[BRIEF] In the records below, find the line that contains "The width and height of the screenshot is (1568, 770).", then transcribe it and every later line exactly, stopping at the final line.

[EXERCISE INPUTS]
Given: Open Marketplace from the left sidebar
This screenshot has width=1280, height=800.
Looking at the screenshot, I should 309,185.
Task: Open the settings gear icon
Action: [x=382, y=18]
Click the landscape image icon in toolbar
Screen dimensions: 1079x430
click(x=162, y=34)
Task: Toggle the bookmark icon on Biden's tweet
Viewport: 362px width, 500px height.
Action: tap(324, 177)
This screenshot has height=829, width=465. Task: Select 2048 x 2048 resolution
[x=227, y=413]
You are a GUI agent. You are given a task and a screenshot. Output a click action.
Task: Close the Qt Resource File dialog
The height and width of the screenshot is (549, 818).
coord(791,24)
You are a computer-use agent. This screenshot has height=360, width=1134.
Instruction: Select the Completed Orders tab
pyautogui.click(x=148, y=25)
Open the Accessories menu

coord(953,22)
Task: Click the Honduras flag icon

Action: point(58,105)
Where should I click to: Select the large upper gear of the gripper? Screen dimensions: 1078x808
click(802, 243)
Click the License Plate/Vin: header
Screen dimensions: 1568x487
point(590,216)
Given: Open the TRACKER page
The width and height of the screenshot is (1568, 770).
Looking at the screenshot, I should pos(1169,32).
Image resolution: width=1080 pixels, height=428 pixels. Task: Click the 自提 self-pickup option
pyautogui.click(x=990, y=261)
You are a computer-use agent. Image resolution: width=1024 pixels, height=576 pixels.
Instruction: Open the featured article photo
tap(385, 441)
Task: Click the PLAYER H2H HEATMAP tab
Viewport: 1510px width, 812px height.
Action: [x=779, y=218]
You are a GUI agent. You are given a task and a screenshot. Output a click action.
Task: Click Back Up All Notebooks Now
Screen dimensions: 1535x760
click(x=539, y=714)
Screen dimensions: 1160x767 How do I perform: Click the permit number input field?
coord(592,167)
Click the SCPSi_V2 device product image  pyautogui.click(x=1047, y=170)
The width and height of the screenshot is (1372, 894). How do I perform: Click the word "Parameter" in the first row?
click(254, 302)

[ANSWER TO THIS TASK]
The width and height of the screenshot is (1568, 770).
Looking at the screenshot, I should pos(1169,32).
Image resolution: width=1080 pixels, height=428 pixels. Task: Click the 自提 self-pickup option
pyautogui.click(x=990, y=261)
You are a computer-use agent. Image resolution: width=1024 pixels, height=576 pixels.
Instruction: Open the featured article photo
tap(385, 441)
Task: Click the PLAYER H2H HEATMAP tab
Viewport: 1510px width, 812px height.
Action: [x=779, y=218]
You are a GUI agent. You are given a task and a screenshot. Output a click action.
Task: Click Back Up All Notebooks Now
Screen dimensions: 1535x760
click(x=539, y=714)
Screen dimensions: 1160x767 How do I perform: Click the permit number input field?
coord(592,167)
Click the SCPSi_V2 device product image  pyautogui.click(x=1047, y=170)
The width and height of the screenshot is (1372, 894). How do I perform: Click the word "Parameter" in the first row?
click(254, 302)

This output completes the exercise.